A little thing that irritates me about common WSGI implementations
One of the issues that WSGI has to deal with is the question of
how to connect a WSGI application and a WSGI server together, or
to put it the other way, how to tell a WSGI server what to do
to actually invoke your application. The WSGI specification specifically does not cover
this issue, considering it a server specific issue. However, something
of a standard seems to have grown up in WSGI implementations; you
supply a module name (or sometimes a file), and the WSGI server expects
to import this and find a callable application
object that is your
application.
This makes me twitch.
One of the basic rules of writing sensible Python code is that modules
should do nothing when simply imported. To the extent that they
absolutely must run code (instead of simply defining things), it should
be minimal and focused on things like getting their imports set up
right. Among other things, the more active code you run
at import
time the harder it is to diagnose failures and bugs by
importing your module and selectively running code from it; the moment
you look at your module, it explodes.
Creating a properly configured WSGI application generally requires
running code, sometimes quite a lot of code. Yet you must have a
callable application
object ready at the end of the import
.
There is a conflict here, and none of the resolutions to it make
me very happy.
(I can think of at least three; you can run all of that code at import
time, you can write a more complex application
front end that defers
running it all until the first request, or you can pretend that you can
configure your application through entirely passive Python declarations.

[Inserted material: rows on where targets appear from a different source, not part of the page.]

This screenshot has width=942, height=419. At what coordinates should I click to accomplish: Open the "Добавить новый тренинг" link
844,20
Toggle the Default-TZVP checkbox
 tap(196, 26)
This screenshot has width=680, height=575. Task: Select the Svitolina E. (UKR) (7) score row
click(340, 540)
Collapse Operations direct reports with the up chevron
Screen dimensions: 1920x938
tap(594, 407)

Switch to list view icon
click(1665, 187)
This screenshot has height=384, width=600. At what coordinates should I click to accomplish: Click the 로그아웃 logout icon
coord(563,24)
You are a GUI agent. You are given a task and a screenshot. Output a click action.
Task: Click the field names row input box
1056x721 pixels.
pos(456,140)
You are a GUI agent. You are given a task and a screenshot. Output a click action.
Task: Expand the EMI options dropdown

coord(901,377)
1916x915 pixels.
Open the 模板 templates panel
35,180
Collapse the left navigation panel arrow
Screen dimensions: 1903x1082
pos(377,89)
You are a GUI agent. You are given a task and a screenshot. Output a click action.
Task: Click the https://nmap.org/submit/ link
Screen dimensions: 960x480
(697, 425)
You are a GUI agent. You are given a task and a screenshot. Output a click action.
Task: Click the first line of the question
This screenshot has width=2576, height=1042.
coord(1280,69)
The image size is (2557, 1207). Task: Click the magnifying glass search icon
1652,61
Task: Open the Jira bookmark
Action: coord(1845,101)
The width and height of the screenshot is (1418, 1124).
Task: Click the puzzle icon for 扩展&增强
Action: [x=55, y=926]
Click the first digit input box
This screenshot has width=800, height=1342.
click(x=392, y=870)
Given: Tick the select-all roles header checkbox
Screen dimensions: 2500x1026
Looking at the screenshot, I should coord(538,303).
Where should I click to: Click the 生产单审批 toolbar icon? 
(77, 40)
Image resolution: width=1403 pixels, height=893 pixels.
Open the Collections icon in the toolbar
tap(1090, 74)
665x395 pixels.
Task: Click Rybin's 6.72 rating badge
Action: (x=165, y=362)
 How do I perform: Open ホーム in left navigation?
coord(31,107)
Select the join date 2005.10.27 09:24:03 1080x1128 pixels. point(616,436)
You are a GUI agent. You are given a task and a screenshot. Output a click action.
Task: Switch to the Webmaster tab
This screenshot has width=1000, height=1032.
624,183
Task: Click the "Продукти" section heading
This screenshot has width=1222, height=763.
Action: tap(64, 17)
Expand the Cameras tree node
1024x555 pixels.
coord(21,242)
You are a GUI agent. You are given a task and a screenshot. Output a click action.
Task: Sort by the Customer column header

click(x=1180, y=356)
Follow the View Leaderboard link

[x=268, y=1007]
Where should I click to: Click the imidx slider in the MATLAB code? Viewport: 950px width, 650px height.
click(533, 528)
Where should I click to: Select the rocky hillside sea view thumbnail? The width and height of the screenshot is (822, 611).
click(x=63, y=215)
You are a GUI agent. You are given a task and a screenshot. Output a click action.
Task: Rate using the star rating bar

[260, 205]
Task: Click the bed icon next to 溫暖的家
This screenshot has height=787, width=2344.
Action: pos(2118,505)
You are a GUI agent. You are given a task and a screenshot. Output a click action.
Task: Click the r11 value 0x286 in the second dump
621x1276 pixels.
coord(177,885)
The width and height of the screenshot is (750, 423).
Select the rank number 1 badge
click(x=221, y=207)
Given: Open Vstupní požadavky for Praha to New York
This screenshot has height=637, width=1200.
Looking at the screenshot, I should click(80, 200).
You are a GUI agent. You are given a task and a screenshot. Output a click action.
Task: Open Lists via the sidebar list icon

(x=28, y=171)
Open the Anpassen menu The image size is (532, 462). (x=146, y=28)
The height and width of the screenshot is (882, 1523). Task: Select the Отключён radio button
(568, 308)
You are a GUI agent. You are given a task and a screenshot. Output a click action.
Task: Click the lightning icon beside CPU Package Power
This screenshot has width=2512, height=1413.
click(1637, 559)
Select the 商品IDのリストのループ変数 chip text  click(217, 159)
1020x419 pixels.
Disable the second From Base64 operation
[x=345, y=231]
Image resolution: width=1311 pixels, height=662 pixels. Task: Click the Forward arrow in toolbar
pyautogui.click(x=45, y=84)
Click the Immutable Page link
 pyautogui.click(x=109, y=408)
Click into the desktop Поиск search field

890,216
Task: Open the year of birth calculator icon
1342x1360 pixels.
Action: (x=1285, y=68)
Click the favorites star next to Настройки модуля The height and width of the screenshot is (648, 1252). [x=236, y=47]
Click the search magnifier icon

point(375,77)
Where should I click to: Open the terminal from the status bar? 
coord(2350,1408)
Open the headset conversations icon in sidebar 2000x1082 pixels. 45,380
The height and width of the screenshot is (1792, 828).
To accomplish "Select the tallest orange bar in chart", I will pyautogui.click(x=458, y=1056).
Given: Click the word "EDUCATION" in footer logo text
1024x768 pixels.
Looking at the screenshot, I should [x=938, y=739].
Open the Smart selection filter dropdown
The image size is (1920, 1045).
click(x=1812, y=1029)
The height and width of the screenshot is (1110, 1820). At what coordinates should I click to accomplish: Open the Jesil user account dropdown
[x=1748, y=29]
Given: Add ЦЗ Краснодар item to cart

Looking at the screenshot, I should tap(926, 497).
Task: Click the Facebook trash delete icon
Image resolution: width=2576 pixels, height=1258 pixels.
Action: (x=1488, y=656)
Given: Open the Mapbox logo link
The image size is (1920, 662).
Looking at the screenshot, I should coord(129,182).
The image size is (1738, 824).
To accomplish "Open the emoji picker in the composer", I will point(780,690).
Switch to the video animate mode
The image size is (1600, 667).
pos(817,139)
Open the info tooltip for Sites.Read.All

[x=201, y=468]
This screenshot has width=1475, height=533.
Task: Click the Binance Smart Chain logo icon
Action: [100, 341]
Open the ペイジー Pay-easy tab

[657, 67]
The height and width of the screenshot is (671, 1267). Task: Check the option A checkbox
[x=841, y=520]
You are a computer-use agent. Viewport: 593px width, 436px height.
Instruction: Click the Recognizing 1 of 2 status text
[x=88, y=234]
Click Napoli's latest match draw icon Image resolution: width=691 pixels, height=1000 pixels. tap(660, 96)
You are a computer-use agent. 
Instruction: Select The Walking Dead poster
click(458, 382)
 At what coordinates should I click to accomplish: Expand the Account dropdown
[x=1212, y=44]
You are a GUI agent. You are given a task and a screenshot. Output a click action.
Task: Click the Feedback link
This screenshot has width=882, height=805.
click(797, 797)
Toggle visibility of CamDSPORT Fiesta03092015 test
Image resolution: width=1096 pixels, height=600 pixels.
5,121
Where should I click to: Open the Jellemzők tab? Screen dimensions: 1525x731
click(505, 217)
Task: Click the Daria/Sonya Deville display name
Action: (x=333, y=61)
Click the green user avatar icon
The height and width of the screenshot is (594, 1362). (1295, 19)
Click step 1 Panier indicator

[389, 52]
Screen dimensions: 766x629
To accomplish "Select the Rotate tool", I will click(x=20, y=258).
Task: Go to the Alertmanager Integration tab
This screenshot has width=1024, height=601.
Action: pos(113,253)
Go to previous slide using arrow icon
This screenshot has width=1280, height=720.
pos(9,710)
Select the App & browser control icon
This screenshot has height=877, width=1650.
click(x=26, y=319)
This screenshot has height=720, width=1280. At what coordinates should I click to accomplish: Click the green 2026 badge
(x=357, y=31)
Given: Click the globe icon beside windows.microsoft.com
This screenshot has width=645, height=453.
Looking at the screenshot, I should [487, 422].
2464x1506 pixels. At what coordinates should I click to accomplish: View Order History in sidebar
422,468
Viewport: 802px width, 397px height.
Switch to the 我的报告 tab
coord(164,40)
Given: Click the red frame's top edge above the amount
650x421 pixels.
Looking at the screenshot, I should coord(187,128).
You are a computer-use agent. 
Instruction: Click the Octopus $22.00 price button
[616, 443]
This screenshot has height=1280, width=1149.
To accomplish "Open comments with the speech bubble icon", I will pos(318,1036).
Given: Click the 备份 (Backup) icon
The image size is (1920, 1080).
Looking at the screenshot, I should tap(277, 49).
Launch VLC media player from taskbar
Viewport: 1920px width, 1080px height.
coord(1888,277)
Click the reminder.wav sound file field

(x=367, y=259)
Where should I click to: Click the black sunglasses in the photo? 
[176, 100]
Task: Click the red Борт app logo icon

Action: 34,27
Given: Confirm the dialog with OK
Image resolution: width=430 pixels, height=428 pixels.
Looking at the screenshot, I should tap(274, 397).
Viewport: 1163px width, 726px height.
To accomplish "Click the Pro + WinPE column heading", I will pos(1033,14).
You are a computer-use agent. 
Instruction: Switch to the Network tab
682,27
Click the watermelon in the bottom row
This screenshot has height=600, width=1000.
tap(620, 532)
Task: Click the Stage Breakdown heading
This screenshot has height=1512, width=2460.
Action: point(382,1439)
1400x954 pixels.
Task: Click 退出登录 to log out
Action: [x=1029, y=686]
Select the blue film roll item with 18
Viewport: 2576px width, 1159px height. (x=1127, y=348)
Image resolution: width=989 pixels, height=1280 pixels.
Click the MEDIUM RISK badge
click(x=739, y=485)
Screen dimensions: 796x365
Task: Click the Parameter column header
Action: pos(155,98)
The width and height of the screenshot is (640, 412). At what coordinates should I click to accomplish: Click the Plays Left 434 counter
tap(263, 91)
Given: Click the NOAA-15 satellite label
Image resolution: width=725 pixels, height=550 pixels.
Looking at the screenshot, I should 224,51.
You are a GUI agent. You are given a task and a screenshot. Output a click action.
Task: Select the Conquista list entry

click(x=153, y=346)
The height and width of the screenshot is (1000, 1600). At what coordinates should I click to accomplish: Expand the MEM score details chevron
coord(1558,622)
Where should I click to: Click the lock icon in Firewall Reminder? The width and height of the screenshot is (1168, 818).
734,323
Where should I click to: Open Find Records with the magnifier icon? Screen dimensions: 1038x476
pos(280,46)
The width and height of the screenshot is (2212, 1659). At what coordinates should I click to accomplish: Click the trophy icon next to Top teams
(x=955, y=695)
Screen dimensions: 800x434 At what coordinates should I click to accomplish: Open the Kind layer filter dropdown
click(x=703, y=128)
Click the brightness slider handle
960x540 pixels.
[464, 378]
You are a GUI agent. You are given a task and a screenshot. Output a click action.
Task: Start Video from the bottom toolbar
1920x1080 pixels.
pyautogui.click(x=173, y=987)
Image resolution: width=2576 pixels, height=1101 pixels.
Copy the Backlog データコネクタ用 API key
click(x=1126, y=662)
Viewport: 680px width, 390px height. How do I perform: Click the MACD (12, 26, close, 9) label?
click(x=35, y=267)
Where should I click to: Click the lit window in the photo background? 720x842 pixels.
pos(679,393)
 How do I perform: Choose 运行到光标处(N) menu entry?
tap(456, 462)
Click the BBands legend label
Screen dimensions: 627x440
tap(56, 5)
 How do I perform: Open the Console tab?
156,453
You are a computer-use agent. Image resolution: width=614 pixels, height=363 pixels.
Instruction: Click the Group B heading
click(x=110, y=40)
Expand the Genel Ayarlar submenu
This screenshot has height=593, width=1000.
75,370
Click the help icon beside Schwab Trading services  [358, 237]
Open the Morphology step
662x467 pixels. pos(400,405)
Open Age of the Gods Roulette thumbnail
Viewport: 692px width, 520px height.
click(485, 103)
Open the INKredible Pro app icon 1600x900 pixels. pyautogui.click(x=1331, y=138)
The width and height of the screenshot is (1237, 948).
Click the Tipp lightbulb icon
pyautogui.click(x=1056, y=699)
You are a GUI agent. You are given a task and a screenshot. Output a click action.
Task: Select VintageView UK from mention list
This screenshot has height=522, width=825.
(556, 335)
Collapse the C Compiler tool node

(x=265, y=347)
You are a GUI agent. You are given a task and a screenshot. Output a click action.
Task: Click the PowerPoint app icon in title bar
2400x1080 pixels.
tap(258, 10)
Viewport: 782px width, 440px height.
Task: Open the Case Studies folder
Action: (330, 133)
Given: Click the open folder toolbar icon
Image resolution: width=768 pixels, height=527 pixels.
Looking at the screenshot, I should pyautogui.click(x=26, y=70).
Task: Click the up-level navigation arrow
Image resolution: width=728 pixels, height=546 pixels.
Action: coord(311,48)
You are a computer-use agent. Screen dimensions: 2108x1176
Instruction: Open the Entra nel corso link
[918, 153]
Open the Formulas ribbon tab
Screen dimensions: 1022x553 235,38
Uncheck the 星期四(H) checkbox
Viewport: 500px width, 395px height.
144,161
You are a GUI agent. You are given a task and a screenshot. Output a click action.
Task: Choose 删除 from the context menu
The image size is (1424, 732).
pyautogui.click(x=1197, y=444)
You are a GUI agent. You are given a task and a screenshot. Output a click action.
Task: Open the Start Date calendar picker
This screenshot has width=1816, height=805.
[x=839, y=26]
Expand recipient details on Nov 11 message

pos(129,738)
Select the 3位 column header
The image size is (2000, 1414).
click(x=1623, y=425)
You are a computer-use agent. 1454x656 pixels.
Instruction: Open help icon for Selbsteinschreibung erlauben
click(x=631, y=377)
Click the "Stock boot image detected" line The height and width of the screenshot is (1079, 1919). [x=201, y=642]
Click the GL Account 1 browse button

The latter is the route that Django takes, and I think that it has a
number of bad effects.)
What would be a great deal better is if WSGI implementations had instead standardized a function that you called in order to get a callable application object. This would allow you to have a pure and easily importable set of modules while still doing all of your configuration work before the first request came in (instead of stalling the first request while you frantically do all of the work to configure things).